Source ▸
┄┄┄┄┄┄
What interests? Privacy, speedily finding homes for infants, ensuring those placements are final, and, most important of all, determining what’s best for a child, he said. Yes, interests sometimes conflict, he said.
“The mother has one way that she would like to go and the father has a way that he would like to go,” McConkie said. “And that’s a huge issue in this type of legislation — what do you do with this conflict of interest?”
Terry, for instance, testified in a Utah court hearing that she repeatedly told Manzanares that, despite his objections, she thought their child needed the “two-parent home” that adoption would provide “versus a hostile, stressful, anger situation.”
Critics such as Erik T. Smith of Ohio, a nationally recognized expert in putative father issues, say Utah’s answer has been to make the “window of opportunity as small as it can be” for unwed fathers to assert rights. But an even bigger problem, according to Smith, is most unmarried men don’t have the slightest inkling what the law requires — and McConkie doesn’t disagree with him.
At present, there is no information about the registry on the websites of the Utah Department of Health or Office of Vital Statistics, the state division charged with maintaining the registry, and the office won’t mail forms to fathers or their representatives, requiring them instead to appear in person.
┄┄┄┄┄┄
Source data ▸
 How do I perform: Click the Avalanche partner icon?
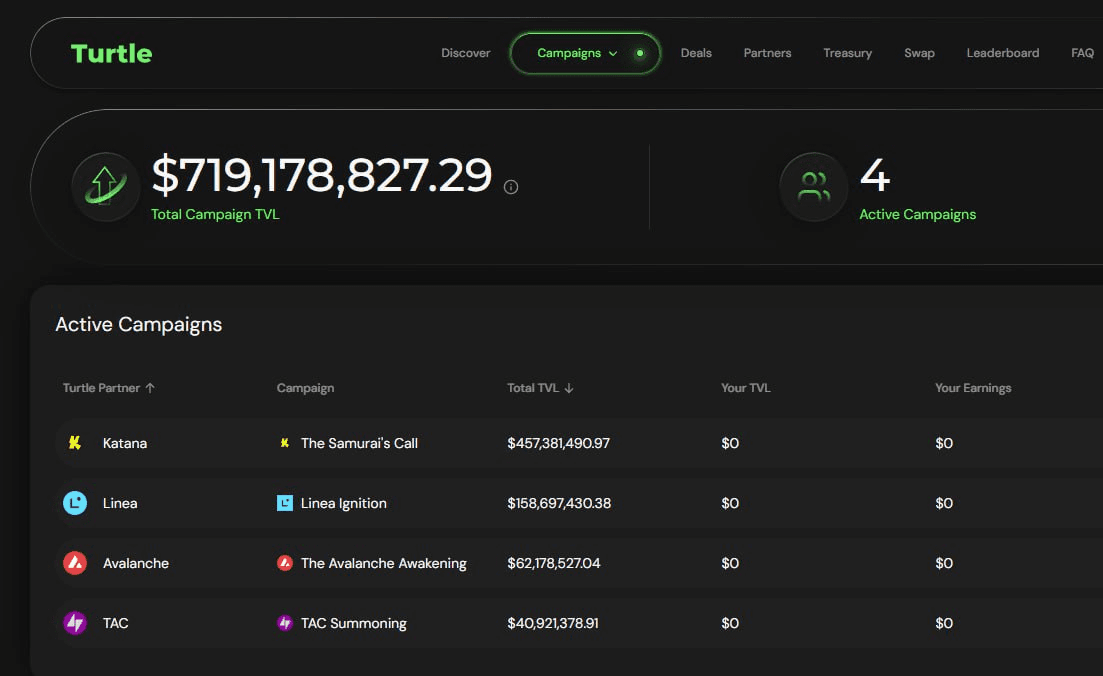(x=75, y=563)
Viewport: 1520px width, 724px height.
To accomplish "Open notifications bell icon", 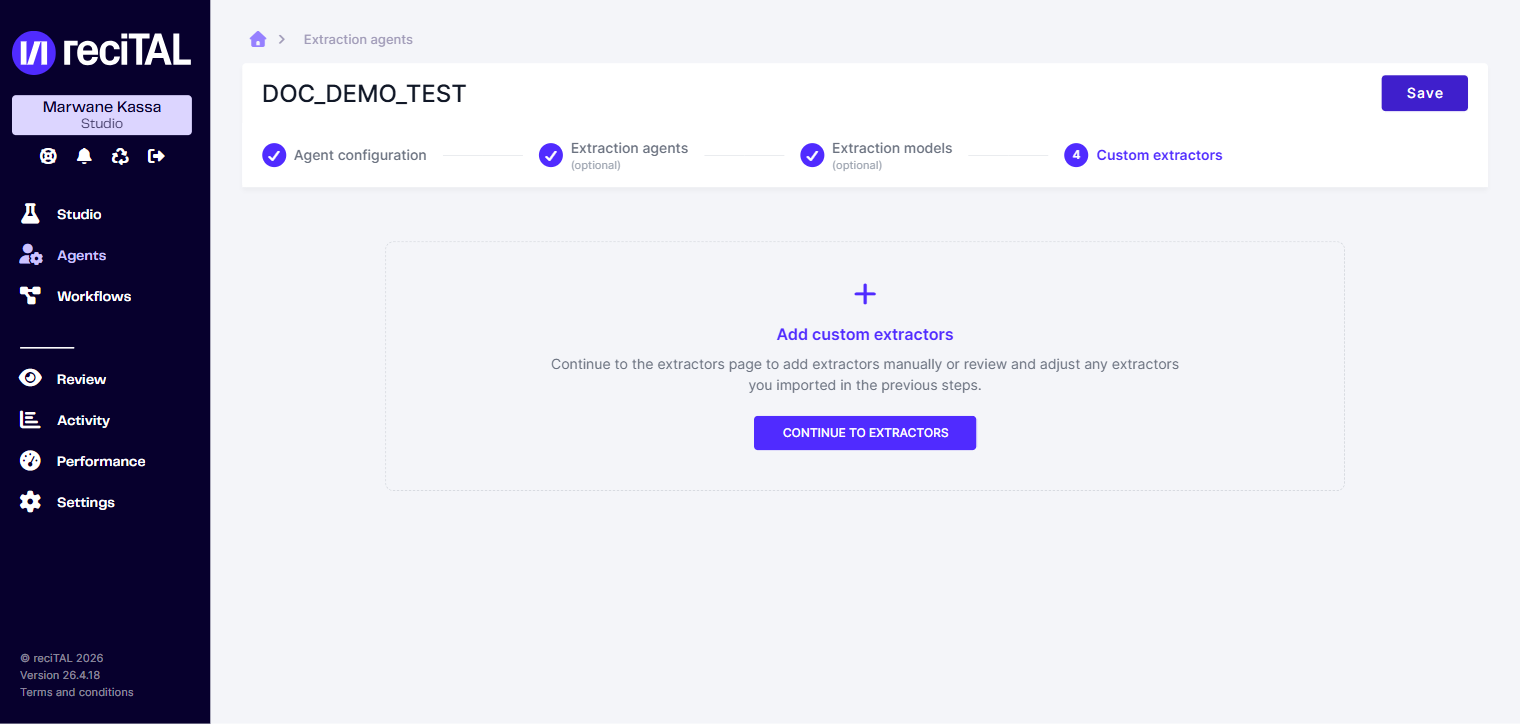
┄┄┄┄┄┄
Goal of the exercise ▸
In the article on Utah's adoption law and unwed fathers, which state division is charged with maintaining the registry? The material is separate from the article and unrelated to it.

Task response ▸
The Office of Vital Statistics.